Today I am doing what I love and my program is very effective.





What piece of advice do you wish someone had given you at the start of your career?

Take the time to learn what you’re talents are. Don’t try and be good at everything, accept what you’re not good at.

Learn how to sell. Don’t be scared of it, everyone needs to learn how to sell. There are a few skills that are non-negotiable if you want to be a successful entrepreneur, selling is one of the skills you will need to learn.

Develop your other strengths and don’t worry so much about your weaknesses, partner up with people that are good in areas where you’re not so good.

If you want to be an entrepreneur, you should use your employment to learn as much as you can and get your head around what makes businesses work. There are too many people bandying the word entrepreneur around without understanding the discipline it takes to get good at it. Like the basics of accounting, people management etc…

Be determined and persistent but not bloody-minded. If the horse is dead, don’t flog it… move on.

Fail fast and fail small, there is no perfect action… take imperfect action that will move you closer to your goals.

Who are your biggest influences and people you admire and why?
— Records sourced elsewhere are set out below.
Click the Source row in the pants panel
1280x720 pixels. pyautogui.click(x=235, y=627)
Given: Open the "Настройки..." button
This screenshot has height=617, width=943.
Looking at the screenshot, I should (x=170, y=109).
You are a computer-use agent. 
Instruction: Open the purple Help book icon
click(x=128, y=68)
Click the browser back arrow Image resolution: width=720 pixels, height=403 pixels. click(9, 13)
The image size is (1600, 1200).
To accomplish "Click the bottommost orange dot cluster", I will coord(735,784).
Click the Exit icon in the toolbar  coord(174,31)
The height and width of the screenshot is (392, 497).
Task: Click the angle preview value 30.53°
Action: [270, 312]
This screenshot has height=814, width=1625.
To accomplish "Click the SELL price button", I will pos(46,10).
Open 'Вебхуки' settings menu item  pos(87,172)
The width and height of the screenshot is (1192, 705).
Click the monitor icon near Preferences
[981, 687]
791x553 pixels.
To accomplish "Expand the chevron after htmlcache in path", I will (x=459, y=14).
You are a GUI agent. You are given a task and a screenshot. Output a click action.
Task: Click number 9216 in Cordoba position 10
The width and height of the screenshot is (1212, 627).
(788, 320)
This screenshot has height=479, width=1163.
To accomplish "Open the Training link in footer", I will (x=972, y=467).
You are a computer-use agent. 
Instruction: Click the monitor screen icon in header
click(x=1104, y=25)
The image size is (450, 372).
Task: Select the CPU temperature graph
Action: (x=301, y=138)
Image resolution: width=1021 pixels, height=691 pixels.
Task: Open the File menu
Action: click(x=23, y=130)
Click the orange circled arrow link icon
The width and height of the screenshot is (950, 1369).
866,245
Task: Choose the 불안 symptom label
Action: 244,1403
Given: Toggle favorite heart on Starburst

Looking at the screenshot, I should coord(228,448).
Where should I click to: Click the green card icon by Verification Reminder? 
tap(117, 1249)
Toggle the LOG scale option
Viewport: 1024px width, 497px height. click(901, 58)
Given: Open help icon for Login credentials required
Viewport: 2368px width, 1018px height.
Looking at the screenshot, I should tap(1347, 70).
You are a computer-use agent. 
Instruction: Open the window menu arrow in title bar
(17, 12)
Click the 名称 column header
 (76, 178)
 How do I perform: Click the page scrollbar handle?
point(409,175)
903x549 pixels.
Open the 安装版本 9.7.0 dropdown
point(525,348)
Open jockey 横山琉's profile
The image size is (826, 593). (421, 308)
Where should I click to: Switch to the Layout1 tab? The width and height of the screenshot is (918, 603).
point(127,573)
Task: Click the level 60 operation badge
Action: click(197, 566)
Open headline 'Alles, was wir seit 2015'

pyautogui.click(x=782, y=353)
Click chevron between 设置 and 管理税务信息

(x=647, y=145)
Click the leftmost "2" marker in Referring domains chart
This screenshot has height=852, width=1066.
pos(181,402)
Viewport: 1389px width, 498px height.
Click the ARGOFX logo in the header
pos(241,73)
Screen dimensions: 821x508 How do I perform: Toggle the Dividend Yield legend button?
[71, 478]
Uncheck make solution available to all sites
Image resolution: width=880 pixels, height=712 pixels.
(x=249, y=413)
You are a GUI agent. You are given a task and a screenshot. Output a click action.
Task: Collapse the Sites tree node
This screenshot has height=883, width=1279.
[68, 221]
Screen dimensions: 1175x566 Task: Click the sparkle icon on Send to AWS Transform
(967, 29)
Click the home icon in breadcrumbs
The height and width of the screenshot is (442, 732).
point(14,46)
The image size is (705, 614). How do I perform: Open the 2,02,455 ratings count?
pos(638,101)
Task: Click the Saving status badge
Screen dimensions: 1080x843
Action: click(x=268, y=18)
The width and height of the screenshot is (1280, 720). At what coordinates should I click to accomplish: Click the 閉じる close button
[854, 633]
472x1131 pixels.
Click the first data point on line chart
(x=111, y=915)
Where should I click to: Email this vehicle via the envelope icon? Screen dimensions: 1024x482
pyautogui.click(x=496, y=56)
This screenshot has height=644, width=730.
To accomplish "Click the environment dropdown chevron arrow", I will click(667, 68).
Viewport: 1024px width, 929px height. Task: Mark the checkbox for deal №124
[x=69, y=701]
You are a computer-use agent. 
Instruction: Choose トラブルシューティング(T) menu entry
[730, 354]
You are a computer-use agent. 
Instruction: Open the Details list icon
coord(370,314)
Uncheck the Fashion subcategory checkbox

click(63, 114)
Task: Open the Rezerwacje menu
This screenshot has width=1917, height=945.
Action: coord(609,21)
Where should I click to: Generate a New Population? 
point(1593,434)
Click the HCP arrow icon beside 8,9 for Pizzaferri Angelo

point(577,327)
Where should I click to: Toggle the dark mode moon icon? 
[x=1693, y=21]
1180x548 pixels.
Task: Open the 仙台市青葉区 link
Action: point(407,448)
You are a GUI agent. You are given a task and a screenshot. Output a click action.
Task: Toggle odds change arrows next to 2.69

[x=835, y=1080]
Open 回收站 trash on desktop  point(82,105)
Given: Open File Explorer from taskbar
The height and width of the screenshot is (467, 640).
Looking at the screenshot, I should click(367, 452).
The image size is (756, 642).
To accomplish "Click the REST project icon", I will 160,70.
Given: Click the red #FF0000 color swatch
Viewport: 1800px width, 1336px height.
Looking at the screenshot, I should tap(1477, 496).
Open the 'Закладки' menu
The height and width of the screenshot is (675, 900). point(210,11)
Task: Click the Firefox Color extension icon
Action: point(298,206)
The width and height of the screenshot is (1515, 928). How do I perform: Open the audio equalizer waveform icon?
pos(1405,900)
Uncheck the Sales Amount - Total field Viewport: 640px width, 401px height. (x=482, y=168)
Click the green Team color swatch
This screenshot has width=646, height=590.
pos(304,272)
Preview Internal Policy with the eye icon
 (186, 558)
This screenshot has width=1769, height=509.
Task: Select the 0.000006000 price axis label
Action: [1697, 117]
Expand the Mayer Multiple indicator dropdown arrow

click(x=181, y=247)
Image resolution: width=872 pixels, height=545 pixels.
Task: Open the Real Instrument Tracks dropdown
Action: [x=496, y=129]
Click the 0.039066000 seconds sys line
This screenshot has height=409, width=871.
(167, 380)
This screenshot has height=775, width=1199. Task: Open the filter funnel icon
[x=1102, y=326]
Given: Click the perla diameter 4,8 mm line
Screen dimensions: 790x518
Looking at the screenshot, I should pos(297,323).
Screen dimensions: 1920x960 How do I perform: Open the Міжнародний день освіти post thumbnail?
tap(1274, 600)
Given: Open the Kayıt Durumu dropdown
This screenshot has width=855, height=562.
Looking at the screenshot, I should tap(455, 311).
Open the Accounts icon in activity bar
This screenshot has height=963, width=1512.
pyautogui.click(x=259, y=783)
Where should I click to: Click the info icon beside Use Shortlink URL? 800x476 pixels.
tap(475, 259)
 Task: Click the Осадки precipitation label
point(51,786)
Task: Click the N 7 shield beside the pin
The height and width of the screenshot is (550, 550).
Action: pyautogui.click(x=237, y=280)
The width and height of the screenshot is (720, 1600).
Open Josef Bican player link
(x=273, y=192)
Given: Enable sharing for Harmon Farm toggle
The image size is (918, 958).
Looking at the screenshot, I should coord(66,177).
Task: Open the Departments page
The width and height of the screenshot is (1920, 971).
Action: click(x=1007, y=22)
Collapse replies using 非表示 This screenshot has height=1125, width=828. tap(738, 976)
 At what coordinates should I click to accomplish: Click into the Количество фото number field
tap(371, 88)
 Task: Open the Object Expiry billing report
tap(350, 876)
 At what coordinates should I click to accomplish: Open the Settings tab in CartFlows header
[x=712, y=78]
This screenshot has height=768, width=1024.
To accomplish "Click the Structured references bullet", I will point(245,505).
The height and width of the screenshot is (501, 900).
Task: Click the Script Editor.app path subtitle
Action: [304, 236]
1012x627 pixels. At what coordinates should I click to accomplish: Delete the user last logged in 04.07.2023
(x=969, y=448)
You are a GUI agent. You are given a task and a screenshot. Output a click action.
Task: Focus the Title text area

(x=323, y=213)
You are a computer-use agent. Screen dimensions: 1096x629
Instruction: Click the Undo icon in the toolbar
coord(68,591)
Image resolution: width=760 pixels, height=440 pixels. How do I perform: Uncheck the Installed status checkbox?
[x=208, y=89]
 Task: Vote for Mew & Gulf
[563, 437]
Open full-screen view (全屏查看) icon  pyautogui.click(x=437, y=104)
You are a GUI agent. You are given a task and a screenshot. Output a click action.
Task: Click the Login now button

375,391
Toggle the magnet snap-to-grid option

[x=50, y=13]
Bob Proctor because he gave me the courage many times to keep going when it was so tough I wanted to give up.

Robert Kiyosaki for the framework that got me to see the way out of the trap and his willingness to talk openly about his own personal failures and setbacks.

Name a person who helped you along the way?

Marisa Murgatroyd my branding coach, helped me to consolidate and understand my true north business model

What do you see as your greatest success in life, so far?

The Market Leadership Program, a derivative of the book BIPolar Business. Figuring out the most profound process to enable real freedom for business owners.

How can people contact you?

Message us on support@leadyourmarketplace.com or https://www.linkedin.com/in/nickmullerltd/ or https://www.facebook.com/nick.muller.750546

What book would you recommend and why?

BIPOLAR Business – Nick Muller

This book is a consolidation of 10 years work where the process I have developed has been condensed into a formula any business can implement.

The process is how to turn your business from a fulltime job that stresses you out, into a company your people thrive in, can run without you and you fall in love with again!

What’s a personal self-talk, mantra, affirmation or self-belief that contributes to your success?